1Department of Pathology and Immunology, Centre Medical Universitaire (CMU), Faculty of Medicine, University of Geneva, Geneva, Switzerland
2Laboratory of Integrative Immunology, National Institute of Respiratory Diseases “Ismael Cosio Villegas”, Mexico City, Mexico
3Department of Cell Physiology and Metabolism, Centre Medical Universitaire (CMU), Faculty of Medicine, University of Geneva, Geneva, Switzerland

Received 18 May 2016; Revised 26 August 2016; Accepted 15 September 2016

Academic Editor: Ethan M. Shevach

Copyright © 2016 Leslie Chávez-Galán et al. This is an open access article distributed under the Creative Commons Attribution License, which permits unrestricted use, distribution, and reproduction in any medium, provided the original work is properly cited.

Abstract

Mycobacterium bovis BCG, the current vaccine against tuberculosis, is ingested by macrophages promoting the development of effector functions including cell death and microbicidal mechanisms. Despite accumulating reports on M. tuberculosis, mechanisms of BCG/macrophage interaction remain relatively undefined.
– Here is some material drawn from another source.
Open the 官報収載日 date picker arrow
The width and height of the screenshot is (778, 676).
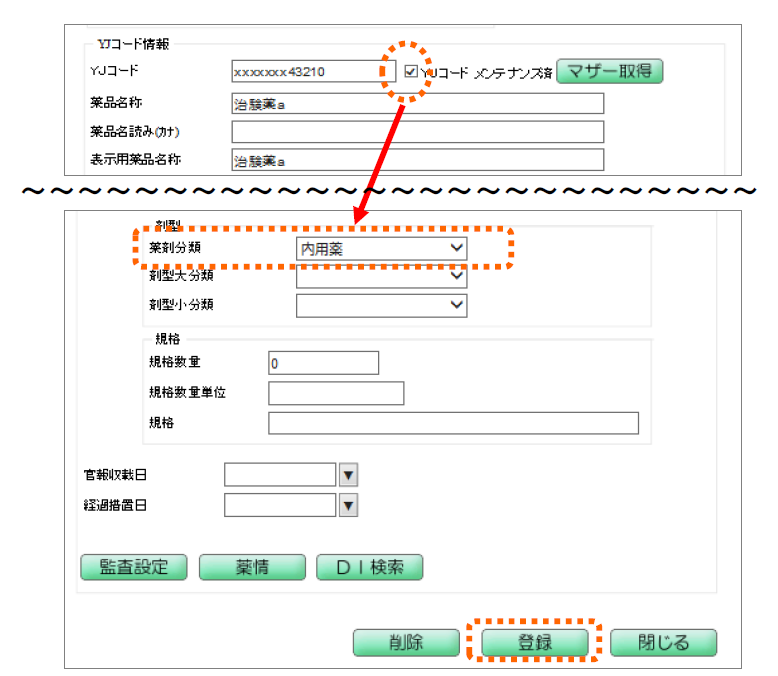[348, 475]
In vivo, few bacilli are sufficient to establish a mycobacterial infection; however, in vitro studies systematically use high mycobacterium doses. In this study, we analyze macrophage/BCG interactions and microenvironment upon infection with low BCG doses and propose an in vitro model to study cell activation without affecting viability. We show that RAW macrophages infected with BCG at MOI 1 activated higher and sustained levels of proinflammatory cytokines and transcription factors while MOI 0.1 was more efficient for early stimulation of IL-1β, MCP-1, and KC. Both BCG infection doses induced iNOS and NO in a dose-dependent manner and maintained nuclear and mitochondrial structures. Microenvironment generated by MOI 1 induced macrophage proliferation but not MOI 0.1 infection. In conclusion, BCG infection at low dose is an efficient in vitro model to study macrophage/BCG interactions that maintains macrophage viability and mitochondrial structures. This represents a novel model that can be applied to BCG research fields including mycobacterial infections, cancer immunotherapy, and prevention of autoimmunity and allergies.